==== SOURCE EXTRACT ====

Up in the Cloud!

openbsd on Eucalyptus

People love BSD and it bothers me, that  they cant run it on Eucalyptus private cloud inside their organisation. So, I took the challenge on  building an openbsd image (EMI) which we could then run on Eucalyptus.

The version of openbsd used is 5.2 amd64 and Eucalyptus 3.2.0 on CentOS 6.3. Note that there were problems with running an instance store backed EMI and hence I ended up running an instance from boot-from-EBS EMI.

For the sake of simplicity, this post is divided into 5 parts :

Part – 1 , Build the base image

First of all download the openbsd 5.2 install ISO from the following link:


Next on your machine (having virt-manager and KVM), run virt-manager to create a new virtual machine, virt-manager provides an easy to use GUI based interface to create a virtual machine. The wizard based process is pretty slick, screenshots below shows the details that were given:

After this the VM would boot, and we need to just follow the installation process as we do normally for openbsd; I followed the following link:


Make sure you ensure the SSH and NTP services are installed and configured to start automatically at boot, this is really helpful, the only tricky part is the disk partitioning, I used a custom disk partitioning , using the disklabel ; following link would help do that


The need for a custom layout and a disk large as 10 GB (Check the wizard screenshot above) was because I planned on using the openbsd ports and install necessary software in my image.

==== COLLECTED MATERIAL ====

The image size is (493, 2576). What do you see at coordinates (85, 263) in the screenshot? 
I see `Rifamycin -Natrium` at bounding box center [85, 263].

====

### TASK LIST:
1) Duplicate the part of the OpenBSD post that begins at the words "People love BSD" and stops after the words "from boot-from-EBS EMI.".
2) Summarize the OpenBSD post in two sentences.
3) List every piece of software that the OpenBSD post names together with a version number, including that version.
The data has no connection to the post about OpenBSD on Eucalyptus.

### EXPECTED ANSWERS:
1)
People love BSD and it bothers me, that  they cant run it on Eucalyptus private cloud inside their organisation. So, I took the challenge on  building an openbsd image (EMI) which we could then run on Eucalyptus.

The version of openbsd used is 5.2 amd64 and Eucalyptus 3.2.0 on CentOS 6.3. Note that there were problems with running an instance store backed EMI and hence I ended up running an instance from boot-from-EBS EMI.

2) The author set out to build an OpenBSD image (EMI) that could run on a Eucalyptus private cloud, using OpenBSD 5.2 amd64 and Eucalyptus 3.2.0 on CentOS 6.3, and ended up running an instance from a boot-from-EBS EMI because an instance store backed EMI had problems. The first part covers downloading the install ISO, creating a virtual machine with virt-manager and KVM, and installing OpenBSD with SSH and NTP set to start at boot, a custom disklabel partitioning, and a 10 GB disk so that the ports could be used to install software.

3)
- openbsd 5.2 amd64
- Eucalyptus 3.2.0
- CentOS 6.3